A partir de aquí Zupančič lo vincula con la Reforma protestante y el nacimiento de la ética moderna, surgida en parte por el postulado de la relación directa con ese Dios que se hallaba muerto en los rituales católicos y la venta del perdón divino (las Indulgencias), con lo que se trasladan a la conciencia las nociones sobre la culpa y el castigo, lo cual tampoco necesariamente trae mayor libertad, sino un nuevo tipo de yugo, que cada cual porta en su interior: “Se podría argumentar que hay más espacio para la libertad en el protocolo y en los rituales que en la profundidad de las convicciones personales y en la conciencia. La admirable tesis de Nietzsche es que la libertad íntima —‘interna’— puede funcionar como la prisión definitiva, pues representa la forma más sutil y pérfida de esclavitud” (p. 53).

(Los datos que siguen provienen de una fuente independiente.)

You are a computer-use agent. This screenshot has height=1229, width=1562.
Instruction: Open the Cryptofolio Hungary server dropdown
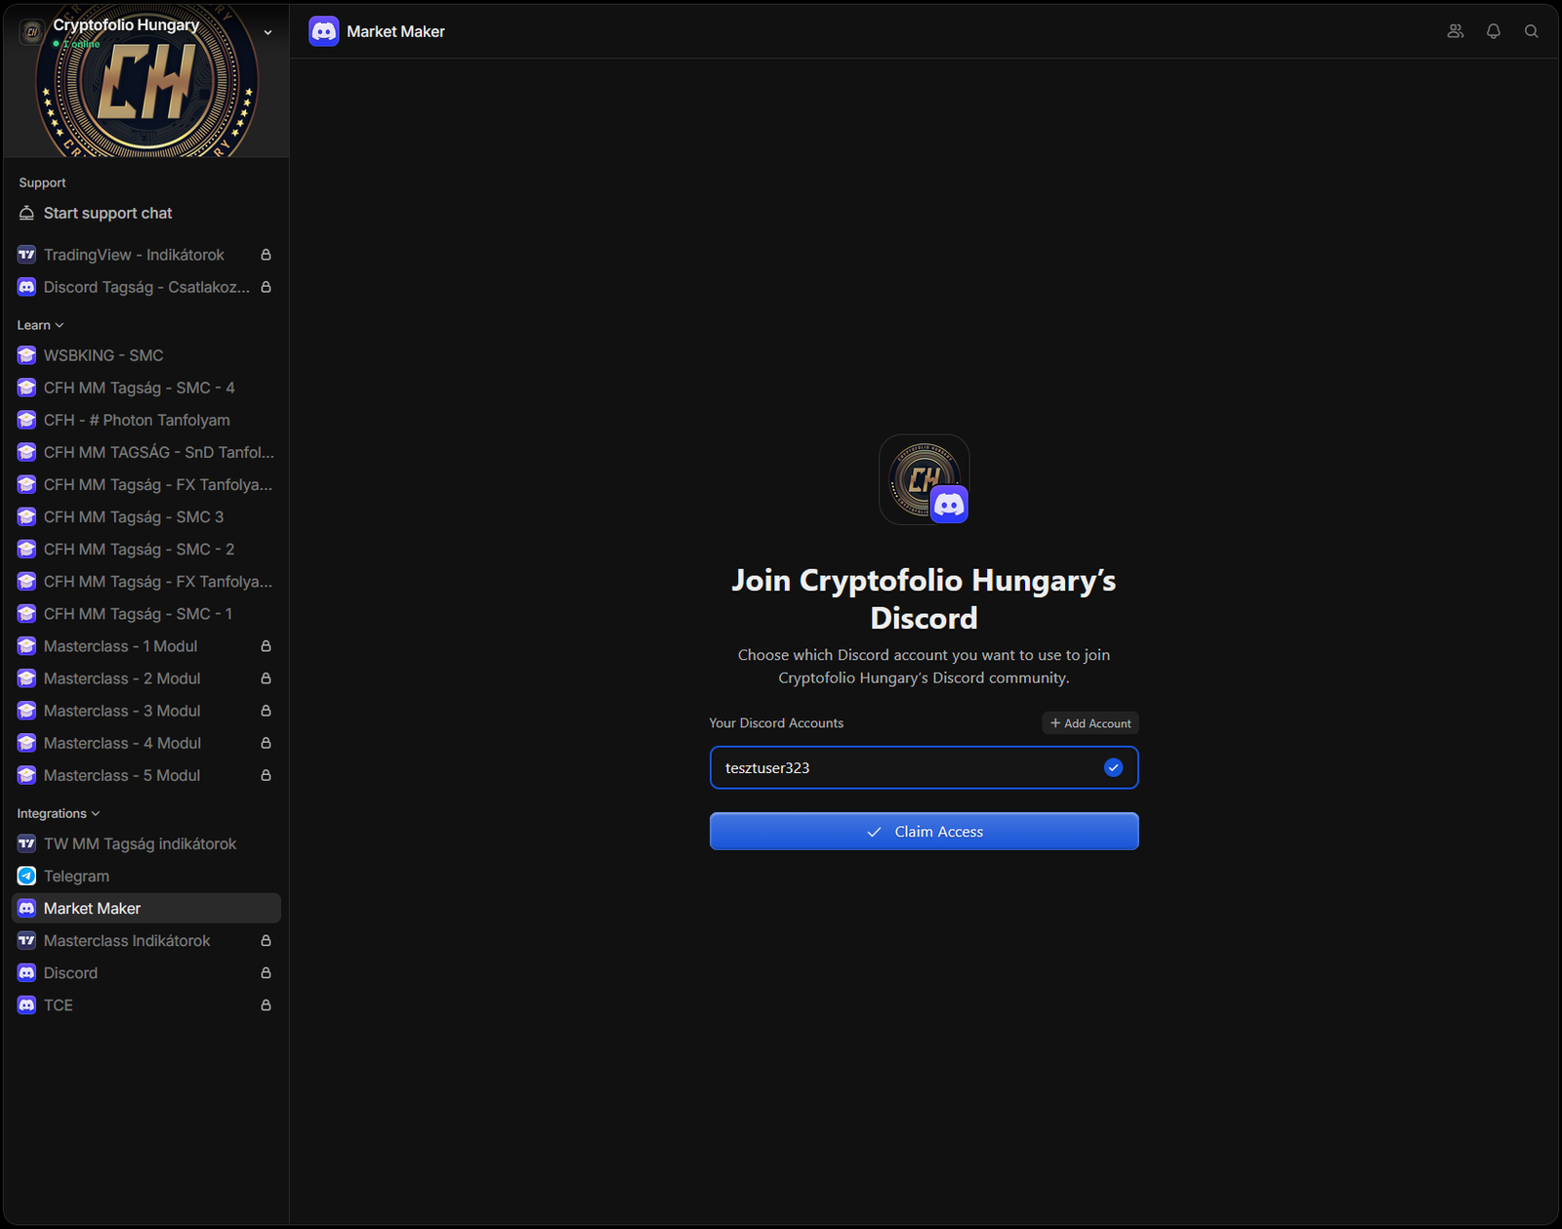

Mientras leía lo anterior pensaba también en el paralelismo que existe con uno de los temas fundamentales de las sociedades contemporáneas, el de la vigilancia, que también parecería haber experimentado un desplazamiento similar al de la conciencia, al pasar de modelos más dirigidos y centralizados, como el panóptico de Bentham que detalla Foucault en Vigilar y castigar, o incluso los dispositivos de las distopías, como las telepantallas de Orwell, a una dimensión que añade un elemento voluntario que, de la misma forma que en el caso de la conciencia, puede resultar un tanto más tiránico y esquizofrénico.
Pues si en el modelo clásico de vigilancia y castigo por ejemplo la información se extrae a partir de la coerción, en la actualidad entregamos voluntariamente toda la información necesaria a las plataformas que sabemos la utilizarán para alimentar los algoritmos de los que luego nos quejamos fuertemente por la forma en la que impactan y determinan nuestras vidas. Un poco como si nos confesáramos con un Dios que en respuesta nos administraría el castigo de dudar perpetuamente si estamos viviendo la vida adecuada en cuanto a las tendencias de consumo, estilo de vida, música y series, dejando al FOMO (“fear of missing out”) como penitencia por la duda de no estar viviendo la vida según el canon de los algoritmos que son en el fondo nuestra propia creación.
Y en el caso del que quizá sea el altar más ubicuo y socorrido de las sociedades contemporáneas, las pantallas, no es solo que les rezamos voluntariamente durante horas y horas, sino que la comunicación y transmisión en tiempo real de prácticamente la vida y la existencia entera se asemeja también mucho a la relación directa con Dios que plantea la conciencia protestante, solo que en este caso el premio a la devoción no consiste en la gracia y salvación eternas, sino que se presenta bajo la forma difusa de los likes, los seguidores y una promesa de monetización que en la práctica recompensa a muy pocos feligreses. Así que a la creencia en la gramática que apuntara Nietzsche tras matar a Dios, se puede añadir la de la virtualidad como uno más de los nuevos espacios al que se ha fugado la antigua deidad.